* _Instructions to follow_:
Quote the rows verbatim, from the line containing "Task: Tap the Average Sale label" through the end of the rows.
(begin)
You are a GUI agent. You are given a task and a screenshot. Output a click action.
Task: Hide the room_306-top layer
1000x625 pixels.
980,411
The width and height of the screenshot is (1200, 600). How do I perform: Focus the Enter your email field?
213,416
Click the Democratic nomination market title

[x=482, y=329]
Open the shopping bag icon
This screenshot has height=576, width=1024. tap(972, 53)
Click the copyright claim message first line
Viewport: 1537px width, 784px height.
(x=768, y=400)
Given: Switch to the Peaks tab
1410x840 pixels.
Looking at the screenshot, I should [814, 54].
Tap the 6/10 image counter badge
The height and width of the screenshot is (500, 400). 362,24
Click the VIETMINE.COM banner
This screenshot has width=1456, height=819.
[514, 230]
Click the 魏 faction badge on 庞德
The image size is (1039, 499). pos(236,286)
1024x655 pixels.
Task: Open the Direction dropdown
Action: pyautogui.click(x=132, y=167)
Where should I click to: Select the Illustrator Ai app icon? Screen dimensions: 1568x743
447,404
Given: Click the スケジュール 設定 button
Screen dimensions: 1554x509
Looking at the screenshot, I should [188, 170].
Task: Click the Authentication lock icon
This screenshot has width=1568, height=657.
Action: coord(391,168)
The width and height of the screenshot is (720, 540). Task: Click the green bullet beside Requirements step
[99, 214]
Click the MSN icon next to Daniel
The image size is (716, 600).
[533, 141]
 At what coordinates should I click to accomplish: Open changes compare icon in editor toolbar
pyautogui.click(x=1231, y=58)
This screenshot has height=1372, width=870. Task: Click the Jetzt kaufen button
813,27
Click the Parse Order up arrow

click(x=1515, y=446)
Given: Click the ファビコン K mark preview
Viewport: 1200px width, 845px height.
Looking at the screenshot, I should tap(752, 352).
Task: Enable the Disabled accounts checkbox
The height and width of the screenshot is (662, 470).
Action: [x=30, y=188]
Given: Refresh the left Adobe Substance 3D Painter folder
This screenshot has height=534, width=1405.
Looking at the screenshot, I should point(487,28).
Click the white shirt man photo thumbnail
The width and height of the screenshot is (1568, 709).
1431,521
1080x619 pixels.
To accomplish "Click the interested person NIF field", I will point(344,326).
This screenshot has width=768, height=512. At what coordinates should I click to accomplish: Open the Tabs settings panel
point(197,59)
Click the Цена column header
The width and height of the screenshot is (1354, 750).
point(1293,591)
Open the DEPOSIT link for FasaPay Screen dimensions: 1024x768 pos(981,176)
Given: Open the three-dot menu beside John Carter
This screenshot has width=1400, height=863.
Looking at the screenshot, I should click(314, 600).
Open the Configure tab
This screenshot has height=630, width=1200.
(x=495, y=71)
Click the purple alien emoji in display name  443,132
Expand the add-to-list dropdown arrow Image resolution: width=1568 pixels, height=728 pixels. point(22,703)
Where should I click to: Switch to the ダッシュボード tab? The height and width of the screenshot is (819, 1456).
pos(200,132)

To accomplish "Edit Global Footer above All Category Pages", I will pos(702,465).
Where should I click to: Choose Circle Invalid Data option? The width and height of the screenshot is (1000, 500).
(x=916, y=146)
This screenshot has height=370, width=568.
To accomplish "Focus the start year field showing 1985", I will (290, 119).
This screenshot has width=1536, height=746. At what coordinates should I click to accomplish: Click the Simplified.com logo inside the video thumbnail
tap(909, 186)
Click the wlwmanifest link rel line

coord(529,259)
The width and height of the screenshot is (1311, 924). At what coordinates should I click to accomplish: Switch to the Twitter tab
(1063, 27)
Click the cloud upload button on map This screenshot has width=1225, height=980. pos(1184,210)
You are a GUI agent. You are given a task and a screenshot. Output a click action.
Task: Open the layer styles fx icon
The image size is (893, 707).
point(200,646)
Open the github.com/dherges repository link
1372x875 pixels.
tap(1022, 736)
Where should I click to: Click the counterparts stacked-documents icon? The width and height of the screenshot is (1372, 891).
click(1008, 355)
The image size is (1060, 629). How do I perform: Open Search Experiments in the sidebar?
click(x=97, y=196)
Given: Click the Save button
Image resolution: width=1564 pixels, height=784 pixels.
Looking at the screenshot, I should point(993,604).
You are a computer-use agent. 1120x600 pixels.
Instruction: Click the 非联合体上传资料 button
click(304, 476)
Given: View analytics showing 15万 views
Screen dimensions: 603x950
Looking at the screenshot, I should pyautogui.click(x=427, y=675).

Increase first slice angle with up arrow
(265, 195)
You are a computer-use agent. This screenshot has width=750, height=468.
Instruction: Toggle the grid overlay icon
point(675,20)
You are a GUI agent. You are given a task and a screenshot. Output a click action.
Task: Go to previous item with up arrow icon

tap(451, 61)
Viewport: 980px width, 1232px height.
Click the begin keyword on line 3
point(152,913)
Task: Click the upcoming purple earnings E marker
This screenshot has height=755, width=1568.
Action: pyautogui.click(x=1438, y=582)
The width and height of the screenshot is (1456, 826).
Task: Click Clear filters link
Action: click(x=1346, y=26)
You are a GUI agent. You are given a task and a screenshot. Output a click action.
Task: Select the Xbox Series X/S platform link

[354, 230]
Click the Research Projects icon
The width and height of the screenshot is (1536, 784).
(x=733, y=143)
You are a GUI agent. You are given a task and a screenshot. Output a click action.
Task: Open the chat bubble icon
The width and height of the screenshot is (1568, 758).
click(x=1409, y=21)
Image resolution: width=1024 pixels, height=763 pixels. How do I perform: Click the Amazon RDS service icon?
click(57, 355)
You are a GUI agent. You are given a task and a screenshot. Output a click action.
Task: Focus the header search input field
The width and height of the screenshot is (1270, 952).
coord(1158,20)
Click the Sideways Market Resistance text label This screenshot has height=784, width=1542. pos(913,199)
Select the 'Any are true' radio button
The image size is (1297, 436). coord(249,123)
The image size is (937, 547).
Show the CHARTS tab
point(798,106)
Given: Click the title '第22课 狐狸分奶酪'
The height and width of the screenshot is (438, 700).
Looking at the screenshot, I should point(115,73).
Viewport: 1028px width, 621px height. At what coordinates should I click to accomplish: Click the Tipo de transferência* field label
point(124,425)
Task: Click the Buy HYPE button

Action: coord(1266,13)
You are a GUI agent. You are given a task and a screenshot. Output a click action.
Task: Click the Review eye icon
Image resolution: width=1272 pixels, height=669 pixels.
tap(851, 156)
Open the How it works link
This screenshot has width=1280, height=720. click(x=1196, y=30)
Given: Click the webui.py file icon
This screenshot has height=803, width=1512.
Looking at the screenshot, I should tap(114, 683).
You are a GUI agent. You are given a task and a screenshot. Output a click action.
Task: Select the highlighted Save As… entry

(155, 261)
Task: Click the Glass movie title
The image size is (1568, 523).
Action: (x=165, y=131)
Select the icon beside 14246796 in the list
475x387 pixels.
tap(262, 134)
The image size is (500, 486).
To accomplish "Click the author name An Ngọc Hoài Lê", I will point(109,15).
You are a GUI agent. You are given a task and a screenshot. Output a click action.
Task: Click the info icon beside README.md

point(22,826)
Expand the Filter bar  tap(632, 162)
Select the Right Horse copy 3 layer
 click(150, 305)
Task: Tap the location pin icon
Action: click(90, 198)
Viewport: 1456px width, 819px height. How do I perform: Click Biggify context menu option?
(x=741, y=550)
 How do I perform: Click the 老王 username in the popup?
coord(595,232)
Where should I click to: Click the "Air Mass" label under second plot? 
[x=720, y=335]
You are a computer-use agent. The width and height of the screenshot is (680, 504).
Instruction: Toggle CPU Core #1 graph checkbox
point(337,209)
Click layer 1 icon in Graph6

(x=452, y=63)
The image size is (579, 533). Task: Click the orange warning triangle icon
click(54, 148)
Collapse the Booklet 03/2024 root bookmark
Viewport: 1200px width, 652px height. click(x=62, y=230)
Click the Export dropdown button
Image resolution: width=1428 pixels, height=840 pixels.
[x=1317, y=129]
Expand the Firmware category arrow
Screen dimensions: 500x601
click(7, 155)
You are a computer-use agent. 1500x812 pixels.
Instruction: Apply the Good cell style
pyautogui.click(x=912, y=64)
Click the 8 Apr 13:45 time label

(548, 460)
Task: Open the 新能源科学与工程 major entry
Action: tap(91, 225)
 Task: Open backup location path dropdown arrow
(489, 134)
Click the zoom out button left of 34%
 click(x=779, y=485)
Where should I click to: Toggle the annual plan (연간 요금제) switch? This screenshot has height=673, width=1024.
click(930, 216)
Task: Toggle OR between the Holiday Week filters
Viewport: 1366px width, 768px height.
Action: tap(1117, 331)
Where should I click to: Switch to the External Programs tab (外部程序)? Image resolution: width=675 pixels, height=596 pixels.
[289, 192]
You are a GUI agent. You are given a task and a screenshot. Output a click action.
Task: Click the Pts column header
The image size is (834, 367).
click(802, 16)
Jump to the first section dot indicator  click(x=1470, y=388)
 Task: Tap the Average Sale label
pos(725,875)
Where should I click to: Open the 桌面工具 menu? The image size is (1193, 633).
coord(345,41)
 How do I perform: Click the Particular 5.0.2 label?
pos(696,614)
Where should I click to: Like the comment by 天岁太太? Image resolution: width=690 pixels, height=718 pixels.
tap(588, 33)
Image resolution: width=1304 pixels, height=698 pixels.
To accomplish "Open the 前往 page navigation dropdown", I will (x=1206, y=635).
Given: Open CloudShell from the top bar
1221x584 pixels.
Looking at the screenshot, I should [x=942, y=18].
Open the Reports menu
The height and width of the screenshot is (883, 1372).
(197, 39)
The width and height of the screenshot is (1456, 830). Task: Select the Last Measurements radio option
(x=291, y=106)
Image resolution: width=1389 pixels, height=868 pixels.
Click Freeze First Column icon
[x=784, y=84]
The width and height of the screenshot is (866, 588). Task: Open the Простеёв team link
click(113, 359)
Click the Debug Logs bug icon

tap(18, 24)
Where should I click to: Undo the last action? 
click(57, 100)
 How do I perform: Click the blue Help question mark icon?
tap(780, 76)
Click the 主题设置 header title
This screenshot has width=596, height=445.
(end)
* _The solution_:
 Task: Tap the Average Sale label
pos(725,875)
Where should I click to: Open the 桌面工具 menu? The image size is (1193, 633).
coord(345,41)
 How do I perform: Click the Particular 5.0.2 label?
pos(696,614)
Where should I click to: Like the comment by 天岁太太? Image resolution: width=690 pixels, height=718 pixels.
tap(588, 33)
Image resolution: width=1304 pixels, height=698 pixels.
To accomplish "Open the 前往 page navigation dropdown", I will (x=1206, y=635).
Given: Open CloudShell from the top bar
1221x584 pixels.
Looking at the screenshot, I should [x=942, y=18].
Open the Reports menu
The height and width of the screenshot is (883, 1372).
(197, 39)
The width and height of the screenshot is (1456, 830). Task: Select the Last Measurements radio option
(x=291, y=106)
Image resolution: width=1389 pixels, height=868 pixels.
Click Freeze First Column icon
[x=784, y=84]
The width and height of the screenshot is (866, 588). Task: Open the Простеёв team link
click(113, 359)
Click the Debug Logs bug icon

tap(18, 24)
Where should I click to: Undo the last action? 
click(57, 100)
 How do I perform: Click the blue Help question mark icon?
tap(780, 76)
Click the 主题设置 header title
This screenshot has width=596, height=445.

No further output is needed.